- EXERCÍCIO BREVE A
Transcreva, sem qualquer alteração, as linhas das entradas que começam na linha que contém "Where should I click to: Select" e vão até a linha que contém "(x=402, y=512)", incluindo ambas.

- TEXTO DA PÁGINA
* * * * * * *

14      Este órgão jurisdicional considera que a legislação nacional foi correctamente interpretada. Verifica, contudo, que a dispensa prevista nessa legislação foi desligada do facto biológico da aleitação natural, de forma que pode ser considerada como um simples tempo de dedicação ao filho. Salienta também que existe um outro mecanismo de protecção da trabalhadora por conta de outrem em caso de «risco durante a aleitação natural». Observa ainda que, actualmente, a legislação em causa admite o gozo ou a fruição dessa dispensa tanto pelo pai como pela mãe, mas apenas no caso de «ambos trabalharem», e, por conseguinte, só se a mãe trabalhar por conta de outrem e gozar, portanto, a esse título, do direito à dispensa para aleitação é que o pai poderá beneficiar dessa licença em vez da mãe.

15      O órgão jurisdicional de reenvio interroga‑se sobre se esse direito à dispensa não deve ser conferido tanto aos homens como às mulheres e se o facto de estar reservado às mulheres trabalhadoras por conta de outrem e aos pais dos seus filhos não constitui uma medida discriminatória contrária ao princípio da igualdade de tratamento e à Directiva 76/207.

16      Além disso, o órgão jurisdicional de reenvio considera que a dispensa prevista no artigo 37.°, n.° 4, do estatuto dos trabalhadores se traduz sobretudo numa «licença parental» na acepção da Directiva 96/34/CE do Conselho, de 3 de Junho de 1996, relativa ao Acordo‑quadro sobre a licença parental celebrado pela UNICE, pelo CEEP e pela CES (JO L 145, p. 4).

17      Nestas condições, o Tribunal Superior de Justicia de Galicia decidiu suspender a instância e submeter ao Tribunal de Justiça a seguinte questão prejudicial:

«Uma lei nacional (concretamente, o artigo 37.°, n.° 4, do [e]statuto dos [t]rabalhadores) que reconhece exclusivamente às mães que trabalhem por conta de outrem a titularidade do direito a uma dispensa remunerada para aleitação, que consiste numa redução da jornada de trabalho em meia hora ou numa ausência do trabalho durante uma hora que pode ser dividida em duas fracções, de carácter voluntário e remunerado pela entidade patronal até a criança cumprir a idade de nove meses, e que não reconhece essa titularidade aos pais trabalhadores por conta de outrem viola o princípio da igualdade de tratamento, que impede qualquer discriminação em razão do sexo, consagrado no artigo 13.° [CE], na Directiva 76/207[…] e na Directiva 2002/73[…]?»

* * * * * * *

- ENTRADAS
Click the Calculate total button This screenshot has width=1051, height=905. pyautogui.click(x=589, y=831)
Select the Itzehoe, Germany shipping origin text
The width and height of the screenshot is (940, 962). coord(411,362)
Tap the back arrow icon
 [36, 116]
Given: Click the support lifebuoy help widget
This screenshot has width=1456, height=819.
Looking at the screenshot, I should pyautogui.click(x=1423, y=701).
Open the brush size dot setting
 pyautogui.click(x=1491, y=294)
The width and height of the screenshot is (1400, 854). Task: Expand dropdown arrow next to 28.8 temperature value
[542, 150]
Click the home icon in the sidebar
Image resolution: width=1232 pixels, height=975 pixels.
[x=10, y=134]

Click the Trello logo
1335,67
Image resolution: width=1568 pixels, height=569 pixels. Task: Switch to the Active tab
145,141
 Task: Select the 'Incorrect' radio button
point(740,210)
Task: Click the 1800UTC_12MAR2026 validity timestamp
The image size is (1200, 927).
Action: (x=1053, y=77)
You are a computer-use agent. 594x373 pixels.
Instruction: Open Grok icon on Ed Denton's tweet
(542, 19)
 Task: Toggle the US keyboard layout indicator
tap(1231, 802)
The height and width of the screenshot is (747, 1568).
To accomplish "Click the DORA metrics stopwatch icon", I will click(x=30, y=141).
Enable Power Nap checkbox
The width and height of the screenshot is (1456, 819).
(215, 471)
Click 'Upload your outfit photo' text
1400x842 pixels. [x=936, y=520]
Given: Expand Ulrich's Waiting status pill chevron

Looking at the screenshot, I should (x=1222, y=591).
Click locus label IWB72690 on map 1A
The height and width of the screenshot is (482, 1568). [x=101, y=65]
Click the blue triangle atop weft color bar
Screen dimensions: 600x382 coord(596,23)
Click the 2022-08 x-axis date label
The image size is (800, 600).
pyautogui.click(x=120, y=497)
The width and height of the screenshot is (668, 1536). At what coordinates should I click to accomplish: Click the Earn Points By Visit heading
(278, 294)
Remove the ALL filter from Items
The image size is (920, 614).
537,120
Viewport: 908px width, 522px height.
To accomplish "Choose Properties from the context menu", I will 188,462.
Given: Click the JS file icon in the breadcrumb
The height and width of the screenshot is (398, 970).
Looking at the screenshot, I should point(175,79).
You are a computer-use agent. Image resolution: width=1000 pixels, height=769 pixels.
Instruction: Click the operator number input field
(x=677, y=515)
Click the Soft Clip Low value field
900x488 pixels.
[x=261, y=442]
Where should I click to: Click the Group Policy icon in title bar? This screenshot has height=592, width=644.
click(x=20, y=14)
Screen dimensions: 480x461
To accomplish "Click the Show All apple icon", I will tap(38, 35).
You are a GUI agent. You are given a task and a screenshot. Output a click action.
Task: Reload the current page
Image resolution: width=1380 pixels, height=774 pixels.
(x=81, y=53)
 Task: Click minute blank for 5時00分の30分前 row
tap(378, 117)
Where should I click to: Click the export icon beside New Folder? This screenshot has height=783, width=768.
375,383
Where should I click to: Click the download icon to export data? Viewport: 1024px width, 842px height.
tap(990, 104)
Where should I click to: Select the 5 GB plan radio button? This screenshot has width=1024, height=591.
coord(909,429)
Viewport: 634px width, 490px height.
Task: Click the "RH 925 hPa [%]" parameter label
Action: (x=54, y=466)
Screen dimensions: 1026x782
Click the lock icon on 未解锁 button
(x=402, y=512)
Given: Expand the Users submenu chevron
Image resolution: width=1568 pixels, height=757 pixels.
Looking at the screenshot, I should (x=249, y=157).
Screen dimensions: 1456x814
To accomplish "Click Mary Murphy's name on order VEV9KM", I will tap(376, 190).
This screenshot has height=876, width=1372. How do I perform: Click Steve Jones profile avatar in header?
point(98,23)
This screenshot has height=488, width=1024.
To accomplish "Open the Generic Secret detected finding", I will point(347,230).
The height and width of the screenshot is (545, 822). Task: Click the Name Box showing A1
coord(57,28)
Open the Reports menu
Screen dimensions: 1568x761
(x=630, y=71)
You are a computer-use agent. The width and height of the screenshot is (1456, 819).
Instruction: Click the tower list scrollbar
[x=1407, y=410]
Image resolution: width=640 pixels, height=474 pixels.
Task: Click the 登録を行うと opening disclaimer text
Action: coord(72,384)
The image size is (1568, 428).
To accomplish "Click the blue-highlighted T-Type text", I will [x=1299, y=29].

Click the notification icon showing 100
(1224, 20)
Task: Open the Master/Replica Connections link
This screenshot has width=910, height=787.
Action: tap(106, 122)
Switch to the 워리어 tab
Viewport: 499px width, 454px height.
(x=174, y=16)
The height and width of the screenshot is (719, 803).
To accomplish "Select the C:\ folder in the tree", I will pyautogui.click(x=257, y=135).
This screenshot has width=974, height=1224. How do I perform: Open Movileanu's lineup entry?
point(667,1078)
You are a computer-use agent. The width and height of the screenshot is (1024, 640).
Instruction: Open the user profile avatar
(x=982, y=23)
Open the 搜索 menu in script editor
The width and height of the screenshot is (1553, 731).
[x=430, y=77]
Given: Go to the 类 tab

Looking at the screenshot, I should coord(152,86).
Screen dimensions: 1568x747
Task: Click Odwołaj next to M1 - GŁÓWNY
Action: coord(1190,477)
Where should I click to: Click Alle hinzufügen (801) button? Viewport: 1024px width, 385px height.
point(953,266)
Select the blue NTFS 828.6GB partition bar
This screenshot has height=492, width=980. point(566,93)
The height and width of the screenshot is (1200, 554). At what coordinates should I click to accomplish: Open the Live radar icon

* * * * * * *

- EXERCÍCIO BREVE B
No texto da página sobre a dispensa para aleitação, até que idade da criança essa dispensa é remunerada pela entidade patronal?

- RESPOSTA A
Where should I click to: Select the 5 GB plan radio button? This screenshot has width=1024, height=591.
coord(909,429)
Viewport: 634px width, 490px height.
Task: Click the "RH 925 hPa [%]" parameter label
Action: (x=54, y=466)
Screen dimensions: 1026x782
Click the lock icon on 未解锁 button
(x=402, y=512)

- RESPOSTA B
Até a criança cumprir a idade de nove meses.